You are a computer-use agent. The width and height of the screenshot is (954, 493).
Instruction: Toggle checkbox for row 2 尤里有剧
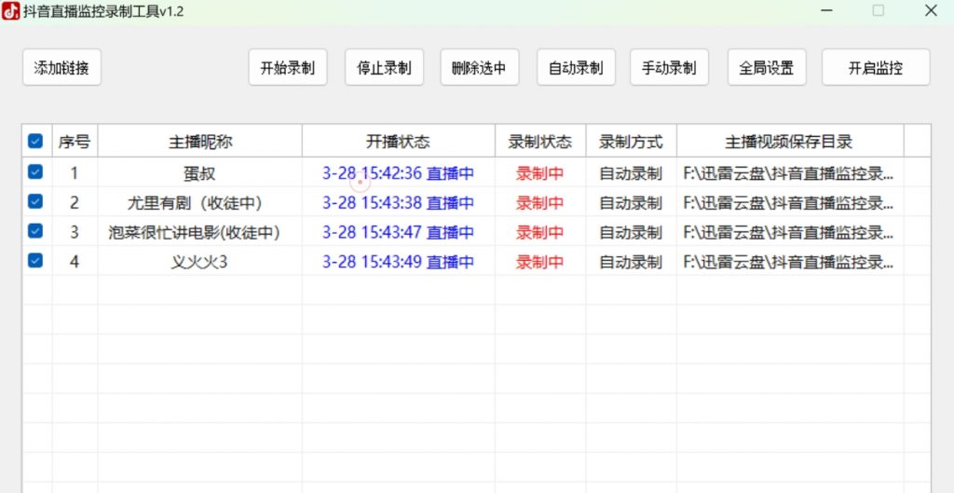(35, 201)
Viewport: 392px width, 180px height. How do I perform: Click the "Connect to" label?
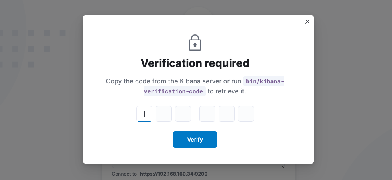pos(125,174)
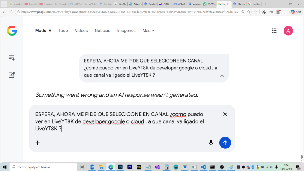Click inside the AI prompt text field

[x=119, y=121]
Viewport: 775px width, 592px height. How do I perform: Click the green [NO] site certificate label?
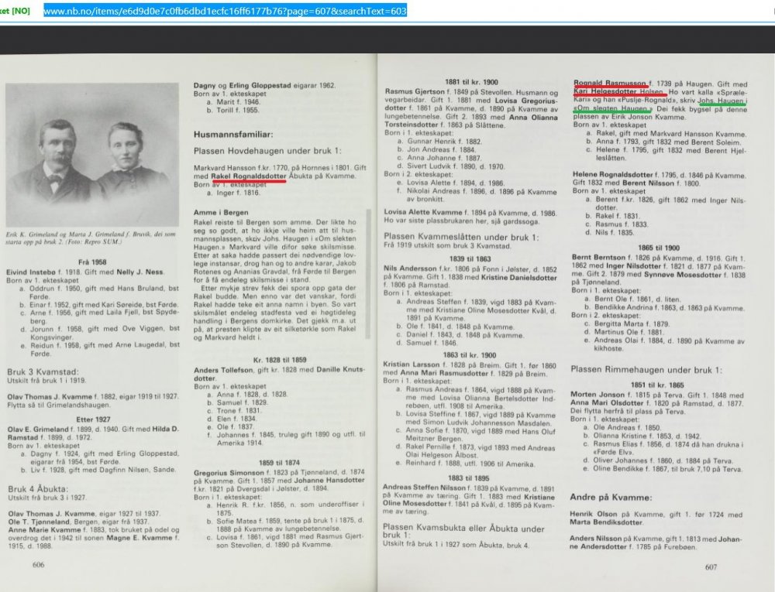14,13
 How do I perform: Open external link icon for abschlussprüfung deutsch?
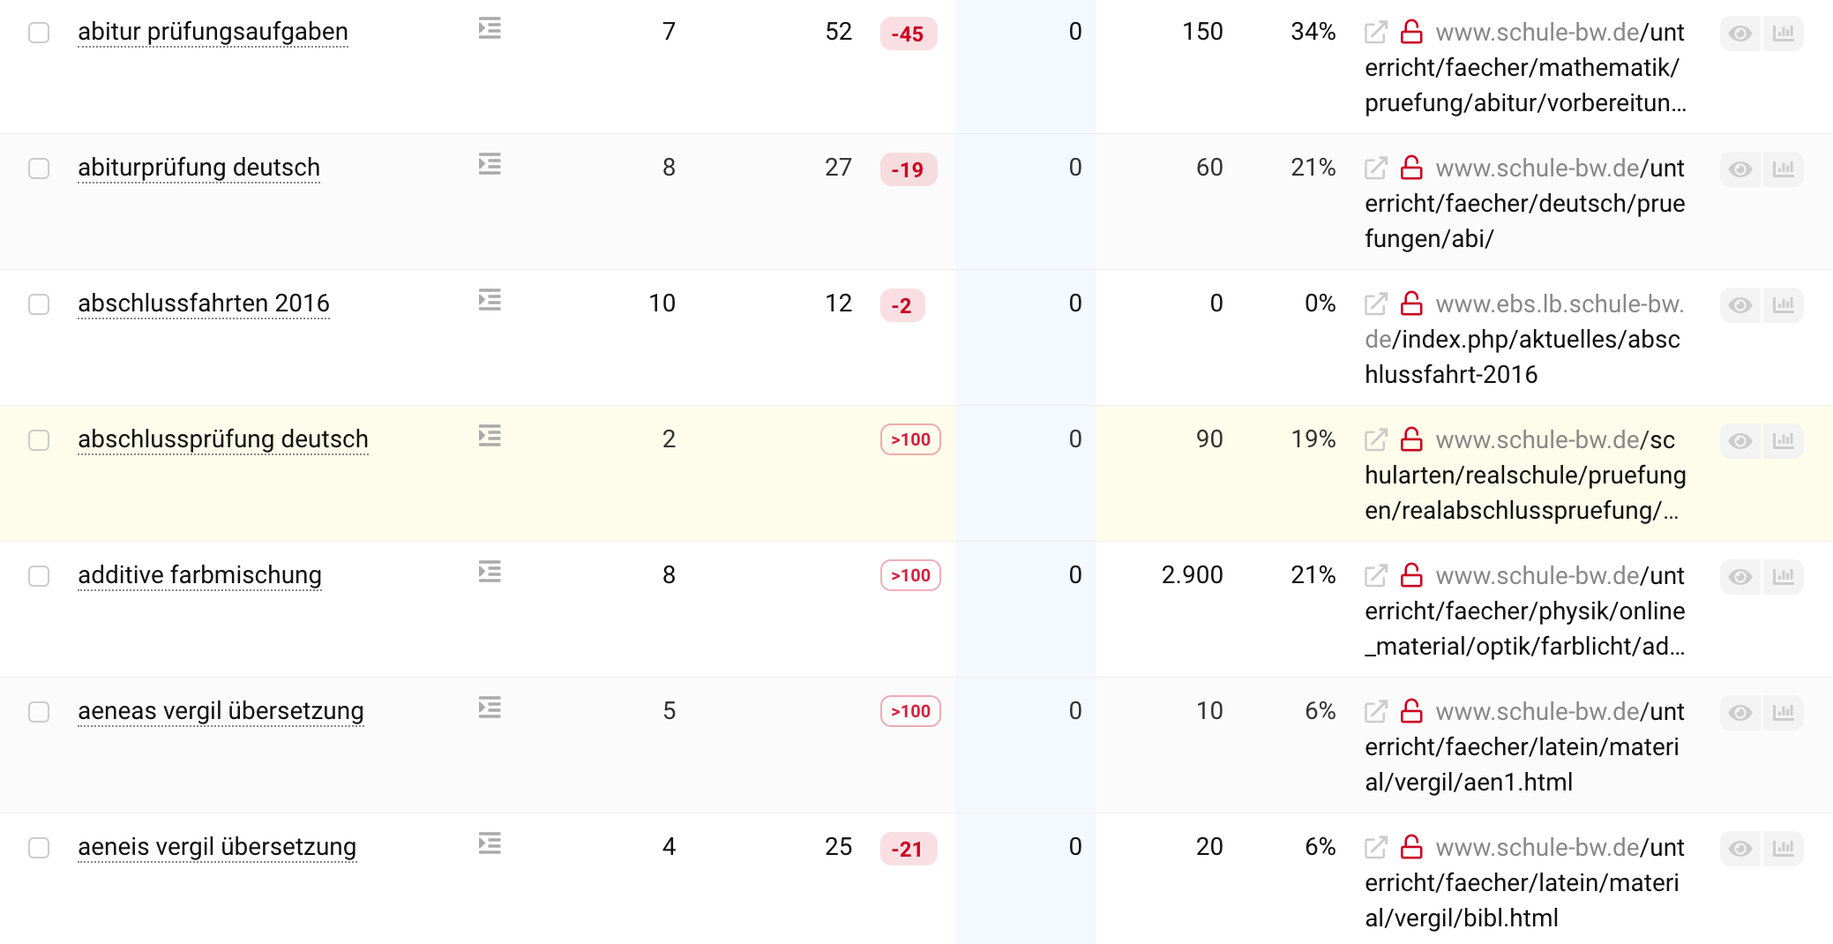1375,439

## WHAT IS EXPECTED
Give back the full listing verbatim, skipping each picture.

## RESPONSE FOR THIS EXERCISE
You are a computer-use agent. The width and height of the screenshot is (954, 493).
Instruction: Toggle checkbox for row 2 尤里有剧
(35, 201)
Viewport: 392px width, 180px height. How do I perform: Click the "Connect to" label?
pos(125,174)
Click inside the AI prompt text field

[x=119, y=121]
Viewport: 775px width, 592px height. How do I perform: Click the green [NO] site certificate label?
14,13
 How do I perform: Open external link icon for abschlussprüfung deutsch?
1375,439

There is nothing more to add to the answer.